Meuthing also expressed similar sentiments about seeing an increased summer therapy services caseload compared to years past, particularly among children and families.

“We knew the stress was in the community but we didn’t know how many people would call us because we still sometimes think we’re known in the community as a crisis center,” Meuthing said of the Aspen Hope Center. “But I don’t know, maybe either people really felt like they were in a state of crisis or word of mouth is just getting out there that we do do therapy, so our phone has been ringing a little more.”

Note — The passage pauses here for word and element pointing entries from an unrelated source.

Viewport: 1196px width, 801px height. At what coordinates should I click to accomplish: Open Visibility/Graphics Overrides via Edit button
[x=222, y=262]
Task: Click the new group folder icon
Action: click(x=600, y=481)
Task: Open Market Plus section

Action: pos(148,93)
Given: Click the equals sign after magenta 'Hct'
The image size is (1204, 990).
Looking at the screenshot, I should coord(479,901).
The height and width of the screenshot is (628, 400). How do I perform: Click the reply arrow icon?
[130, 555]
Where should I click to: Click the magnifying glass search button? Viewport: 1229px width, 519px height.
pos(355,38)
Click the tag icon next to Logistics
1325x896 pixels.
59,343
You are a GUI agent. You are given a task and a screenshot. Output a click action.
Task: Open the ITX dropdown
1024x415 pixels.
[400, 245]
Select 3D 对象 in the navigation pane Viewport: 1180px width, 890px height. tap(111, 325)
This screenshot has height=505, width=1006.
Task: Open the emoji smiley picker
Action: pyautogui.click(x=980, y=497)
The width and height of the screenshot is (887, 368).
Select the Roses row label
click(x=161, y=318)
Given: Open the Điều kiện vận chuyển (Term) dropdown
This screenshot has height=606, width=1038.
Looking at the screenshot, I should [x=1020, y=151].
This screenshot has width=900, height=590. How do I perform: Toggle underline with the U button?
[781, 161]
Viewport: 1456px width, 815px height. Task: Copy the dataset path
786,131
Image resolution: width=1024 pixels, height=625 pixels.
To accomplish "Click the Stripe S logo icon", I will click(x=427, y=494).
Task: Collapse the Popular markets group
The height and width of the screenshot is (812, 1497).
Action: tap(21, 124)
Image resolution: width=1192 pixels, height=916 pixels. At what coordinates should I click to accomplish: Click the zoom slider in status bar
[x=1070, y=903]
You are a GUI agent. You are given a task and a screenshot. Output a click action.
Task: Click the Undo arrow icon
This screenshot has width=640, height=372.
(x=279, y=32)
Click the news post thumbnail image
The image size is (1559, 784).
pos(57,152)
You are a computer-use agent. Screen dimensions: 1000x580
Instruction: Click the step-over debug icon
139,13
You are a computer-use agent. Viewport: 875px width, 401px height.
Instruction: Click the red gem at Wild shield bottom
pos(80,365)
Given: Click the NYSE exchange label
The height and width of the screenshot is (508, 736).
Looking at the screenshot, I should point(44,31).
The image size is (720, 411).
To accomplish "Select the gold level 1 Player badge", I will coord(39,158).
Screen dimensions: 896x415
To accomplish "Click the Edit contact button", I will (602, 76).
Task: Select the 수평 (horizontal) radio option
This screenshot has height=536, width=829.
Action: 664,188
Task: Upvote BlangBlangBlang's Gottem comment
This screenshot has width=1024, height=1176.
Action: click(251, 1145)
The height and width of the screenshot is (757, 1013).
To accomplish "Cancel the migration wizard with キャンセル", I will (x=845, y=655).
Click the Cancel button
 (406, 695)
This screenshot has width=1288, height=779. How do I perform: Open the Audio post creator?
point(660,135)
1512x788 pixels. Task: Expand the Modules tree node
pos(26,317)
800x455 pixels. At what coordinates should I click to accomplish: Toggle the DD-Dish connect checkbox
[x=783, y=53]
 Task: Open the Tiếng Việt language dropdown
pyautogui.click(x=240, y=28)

Overall, with the increased stress levels in the community and knowledge that the coronavirus pandemic is and has been a prolonged crisis, the mental health coordination team and the members involved emphasized they are working together to ensure Roaring Fork Valley locals know there are professionals available to talk with them, formally and informally, no matter what their struggles or challenges may be — now and over the months to come.

“It kills all of us to hear people say, ‘there are no resources,’ and that translates to us into ‘I don’t know the resources that are out there,’” Meuthing said. “So, I think for us we need to really continue to figure out how do we get the message out.”